• **Action item**: A word-for-word repetition of all the entries is required.

• **Stored data**:
----
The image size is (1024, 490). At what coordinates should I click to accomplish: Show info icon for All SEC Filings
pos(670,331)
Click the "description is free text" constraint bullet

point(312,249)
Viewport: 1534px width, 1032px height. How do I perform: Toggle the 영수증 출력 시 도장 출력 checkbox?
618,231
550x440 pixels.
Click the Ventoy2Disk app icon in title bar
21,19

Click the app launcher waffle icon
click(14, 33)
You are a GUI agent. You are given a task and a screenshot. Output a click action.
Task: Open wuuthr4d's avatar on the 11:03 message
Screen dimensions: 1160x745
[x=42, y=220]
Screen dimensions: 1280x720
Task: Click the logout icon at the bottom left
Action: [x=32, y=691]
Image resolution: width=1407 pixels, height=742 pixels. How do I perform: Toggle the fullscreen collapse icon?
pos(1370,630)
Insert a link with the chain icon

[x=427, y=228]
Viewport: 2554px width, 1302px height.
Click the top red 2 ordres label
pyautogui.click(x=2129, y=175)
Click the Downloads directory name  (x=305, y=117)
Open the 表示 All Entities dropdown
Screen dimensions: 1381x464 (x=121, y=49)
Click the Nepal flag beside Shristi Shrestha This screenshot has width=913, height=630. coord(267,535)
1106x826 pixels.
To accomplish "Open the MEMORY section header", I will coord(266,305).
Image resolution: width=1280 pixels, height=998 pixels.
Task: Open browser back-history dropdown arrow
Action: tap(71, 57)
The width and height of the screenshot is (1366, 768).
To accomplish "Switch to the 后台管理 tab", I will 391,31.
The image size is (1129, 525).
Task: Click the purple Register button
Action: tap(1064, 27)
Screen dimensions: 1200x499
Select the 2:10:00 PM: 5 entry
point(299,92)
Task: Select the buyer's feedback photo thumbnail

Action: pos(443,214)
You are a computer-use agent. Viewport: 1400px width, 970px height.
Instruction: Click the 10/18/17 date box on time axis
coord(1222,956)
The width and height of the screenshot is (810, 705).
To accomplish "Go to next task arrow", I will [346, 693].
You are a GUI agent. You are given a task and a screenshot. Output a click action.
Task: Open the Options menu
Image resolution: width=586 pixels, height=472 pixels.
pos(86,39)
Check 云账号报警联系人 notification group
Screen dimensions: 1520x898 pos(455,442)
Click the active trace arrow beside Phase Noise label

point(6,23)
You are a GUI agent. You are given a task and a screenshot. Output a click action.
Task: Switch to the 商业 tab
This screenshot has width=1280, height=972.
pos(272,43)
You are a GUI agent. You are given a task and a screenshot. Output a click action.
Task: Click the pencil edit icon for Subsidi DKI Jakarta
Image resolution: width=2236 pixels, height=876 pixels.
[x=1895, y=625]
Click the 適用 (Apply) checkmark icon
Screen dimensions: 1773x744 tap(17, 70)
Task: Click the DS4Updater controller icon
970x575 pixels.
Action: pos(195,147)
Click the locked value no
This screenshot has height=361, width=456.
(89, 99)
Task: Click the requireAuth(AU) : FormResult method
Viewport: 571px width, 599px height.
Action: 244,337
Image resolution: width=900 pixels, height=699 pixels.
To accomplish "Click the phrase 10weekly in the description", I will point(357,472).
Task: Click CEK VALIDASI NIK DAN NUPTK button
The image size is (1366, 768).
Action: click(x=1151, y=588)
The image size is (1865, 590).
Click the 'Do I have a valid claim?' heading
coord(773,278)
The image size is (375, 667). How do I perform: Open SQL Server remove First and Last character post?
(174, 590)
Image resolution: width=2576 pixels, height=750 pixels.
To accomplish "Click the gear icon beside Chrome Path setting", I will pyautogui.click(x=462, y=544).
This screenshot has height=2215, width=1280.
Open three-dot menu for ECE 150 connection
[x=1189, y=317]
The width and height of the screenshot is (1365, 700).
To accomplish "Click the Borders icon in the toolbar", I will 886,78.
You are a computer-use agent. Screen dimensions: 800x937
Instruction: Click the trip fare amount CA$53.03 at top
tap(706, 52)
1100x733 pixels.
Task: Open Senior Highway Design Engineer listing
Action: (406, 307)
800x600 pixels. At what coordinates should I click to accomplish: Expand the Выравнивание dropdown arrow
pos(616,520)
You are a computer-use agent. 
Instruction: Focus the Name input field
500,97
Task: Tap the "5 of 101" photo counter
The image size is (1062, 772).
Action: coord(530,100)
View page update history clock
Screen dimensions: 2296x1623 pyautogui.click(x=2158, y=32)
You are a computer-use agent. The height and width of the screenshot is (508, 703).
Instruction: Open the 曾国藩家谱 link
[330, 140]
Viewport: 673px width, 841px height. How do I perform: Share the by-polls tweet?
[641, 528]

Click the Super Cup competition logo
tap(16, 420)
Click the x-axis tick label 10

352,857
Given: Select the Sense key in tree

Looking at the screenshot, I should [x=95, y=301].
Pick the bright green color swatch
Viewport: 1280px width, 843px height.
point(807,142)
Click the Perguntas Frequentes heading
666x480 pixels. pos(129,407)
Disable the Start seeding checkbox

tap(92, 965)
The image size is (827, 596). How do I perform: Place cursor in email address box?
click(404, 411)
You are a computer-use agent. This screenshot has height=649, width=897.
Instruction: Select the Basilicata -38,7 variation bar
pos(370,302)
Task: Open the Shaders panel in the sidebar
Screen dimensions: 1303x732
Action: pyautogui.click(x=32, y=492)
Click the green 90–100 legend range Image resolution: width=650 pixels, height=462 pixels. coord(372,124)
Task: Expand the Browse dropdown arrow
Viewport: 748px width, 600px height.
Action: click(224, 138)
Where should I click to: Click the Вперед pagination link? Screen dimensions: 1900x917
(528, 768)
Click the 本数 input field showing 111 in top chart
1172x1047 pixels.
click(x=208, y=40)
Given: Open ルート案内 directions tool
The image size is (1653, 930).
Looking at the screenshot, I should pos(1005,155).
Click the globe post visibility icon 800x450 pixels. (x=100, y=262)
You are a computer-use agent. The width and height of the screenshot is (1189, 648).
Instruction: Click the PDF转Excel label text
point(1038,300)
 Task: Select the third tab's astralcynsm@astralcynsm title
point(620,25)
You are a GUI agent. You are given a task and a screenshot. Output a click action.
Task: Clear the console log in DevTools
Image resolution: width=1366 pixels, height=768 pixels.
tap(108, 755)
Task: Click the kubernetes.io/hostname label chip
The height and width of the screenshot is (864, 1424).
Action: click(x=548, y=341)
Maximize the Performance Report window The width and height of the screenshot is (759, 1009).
----
• **Output for this task**:
The image size is (1024, 490). At what coordinates should I click to accomplish: Show info icon for All SEC Filings
pos(670,331)
Click the "description is free text" constraint bullet

point(312,249)
Viewport: 1534px width, 1032px height. How do I perform: Toggle the 영수증 출력 시 도장 출력 checkbox?
618,231
550x440 pixels.
Click the Ventoy2Disk app icon in title bar
21,19

Click the app launcher waffle icon
click(14, 33)
You are a GUI agent. You are given a task and a screenshot. Output a click action.
Task: Open wuuthr4d's avatar on the 11:03 message
Screen dimensions: 1160x745
[x=42, y=220]
Screen dimensions: 1280x720
Task: Click the logout icon at the bottom left
Action: [x=32, y=691]
Image resolution: width=1407 pixels, height=742 pixels. How do I perform: Toggle the fullscreen collapse icon?
pos(1370,630)
Insert a link with the chain icon

[x=427, y=228]
Viewport: 2554px width, 1302px height.
Click the top red 2 ordres label
pyautogui.click(x=2129, y=175)
Click the Downloads directory name  (x=305, y=117)
Open the 表示 All Entities dropdown
Screen dimensions: 1381x464 (x=121, y=49)
Click the Nepal flag beside Shristi Shrestha This screenshot has width=913, height=630. coord(267,535)
1106x826 pixels.
To accomplish "Open the MEMORY section header", I will coord(266,305).
Image resolution: width=1280 pixels, height=998 pixels.
Task: Open browser back-history dropdown arrow
Action: tap(71, 57)
The width and height of the screenshot is (1366, 768).
To accomplish "Switch to the 后台管理 tab", I will 391,31.
The image size is (1129, 525).
Task: Click the purple Register button
Action: tap(1064, 27)
Screen dimensions: 1200x499
Select the 2:10:00 PM: 5 entry
point(299,92)
Task: Select the buyer's feedback photo thumbnail

Action: pos(443,214)
You are a computer-use agent. Viewport: 1400px width, 970px height.
Instruction: Click the 10/18/17 date box on time axis
coord(1222,956)
The width and height of the screenshot is (810, 705).
To accomplish "Go to next task arrow", I will [346, 693].
You are a GUI agent. You are given a task and a screenshot. Output a click action.
Task: Open the Options menu
Image resolution: width=586 pixels, height=472 pixels.
pos(86,39)
Check 云账号报警联系人 notification group
Screen dimensions: 1520x898 pos(455,442)
Click the active trace arrow beside Phase Noise label

point(6,23)
You are a GUI agent. You are given a task and a screenshot. Output a click action.
Task: Switch to the 商业 tab
This screenshot has width=1280, height=972.
pos(272,43)
You are a GUI agent. You are given a task and a screenshot. Output a click action.
Task: Click the pencil edit icon for Subsidi DKI Jakarta
Image resolution: width=2236 pixels, height=876 pixels.
[x=1895, y=625]
Click the 適用 (Apply) checkmark icon
Screen dimensions: 1773x744 tap(17, 70)
Task: Click the DS4Updater controller icon
970x575 pixels.
Action: pos(195,147)
Click the locked value no
This screenshot has height=361, width=456.
(89, 99)
Task: Click the requireAuth(AU) : FormResult method
Viewport: 571px width, 599px height.
Action: 244,337
Image resolution: width=900 pixels, height=699 pixels.
To accomplish "Click the phrase 10weekly in the description", I will point(357,472).
Task: Click CEK VALIDASI NIK DAN NUPTK button
The image size is (1366, 768).
Action: click(x=1151, y=588)
The image size is (1865, 590).
Click the 'Do I have a valid claim?' heading
coord(773,278)
The image size is (375, 667). How do I perform: Open SQL Server remove First and Last character post?
(174, 590)
Image resolution: width=2576 pixels, height=750 pixels.
To accomplish "Click the gear icon beside Chrome Path setting", I will pyautogui.click(x=462, y=544).
This screenshot has height=2215, width=1280.
Open three-dot menu for ECE 150 connection
[x=1189, y=317]
The width and height of the screenshot is (1365, 700).
To accomplish "Click the Borders icon in the toolbar", I will 886,78.
You are a computer-use agent. Screen dimensions: 800x937
Instruction: Click the trip fare amount CA$53.03 at top
tap(706, 52)
1100x733 pixels.
Task: Open Senior Highway Design Engineer listing
Action: (406, 307)
800x600 pixels. At what coordinates should I click to accomplish: Expand the Выравнивание dropdown arrow
pos(616,520)
You are a computer-use agent. 
Instruction: Focus the Name input field
500,97
Task: Tap the "5 of 101" photo counter
The image size is (1062, 772).
Action: coord(530,100)
View page update history clock
Screen dimensions: 2296x1623 pyautogui.click(x=2158, y=32)
You are a computer-use agent. The height and width of the screenshot is (508, 703).
Instruction: Open the 曾国藩家谱 link
[330, 140]
Viewport: 673px width, 841px height. How do I perform: Share the by-polls tweet?
[641, 528]

Click the Super Cup competition logo
tap(16, 420)
Click the x-axis tick label 10

352,857
Given: Select the Sense key in tree

Looking at the screenshot, I should [x=95, y=301].
Pick the bright green color swatch
Viewport: 1280px width, 843px height.
point(807,142)
Click the Perguntas Frequentes heading
666x480 pixels. pos(129,407)
Disable the Start seeding checkbox

tap(92, 965)
The image size is (827, 596). How do I perform: Place cursor in email address box?
click(404, 411)
You are a computer-use agent. This screenshot has height=649, width=897.
Instruction: Select the Basilicata -38,7 variation bar
pos(370,302)
Task: Open the Shaders panel in the sidebar
Screen dimensions: 1303x732
Action: pyautogui.click(x=32, y=492)
Click the green 90–100 legend range Image resolution: width=650 pixels, height=462 pixels. coord(372,124)
Task: Expand the Browse dropdown arrow
Viewport: 748px width, 600px height.
Action: click(224, 138)
Where should I click to: Click the Вперед pagination link? Screen dimensions: 1900x917
(528, 768)
Click the 本数 input field showing 111 in top chart
1172x1047 pixels.
click(x=208, y=40)
Given: Open ルート案内 directions tool
The image size is (1653, 930).
Looking at the screenshot, I should pos(1005,155).
Click the globe post visibility icon 800x450 pixels. (x=100, y=262)
You are a computer-use agent. The width and height of the screenshot is (1189, 648).
Instruction: Click the PDF转Excel label text
point(1038,300)
 Task: Select the third tab's astralcynsm@astralcynsm title
point(620,25)
You are a GUI agent. You are given a task and a screenshot. Output a click action.
Task: Clear the console log in DevTools
Image resolution: width=1366 pixels, height=768 pixels.
tap(108, 755)
Task: Click the kubernetes.io/hostname label chip
The height and width of the screenshot is (864, 1424).
Action: click(x=548, y=341)
Maximize the Performance Report window The width and height of the screenshot is (759, 1009).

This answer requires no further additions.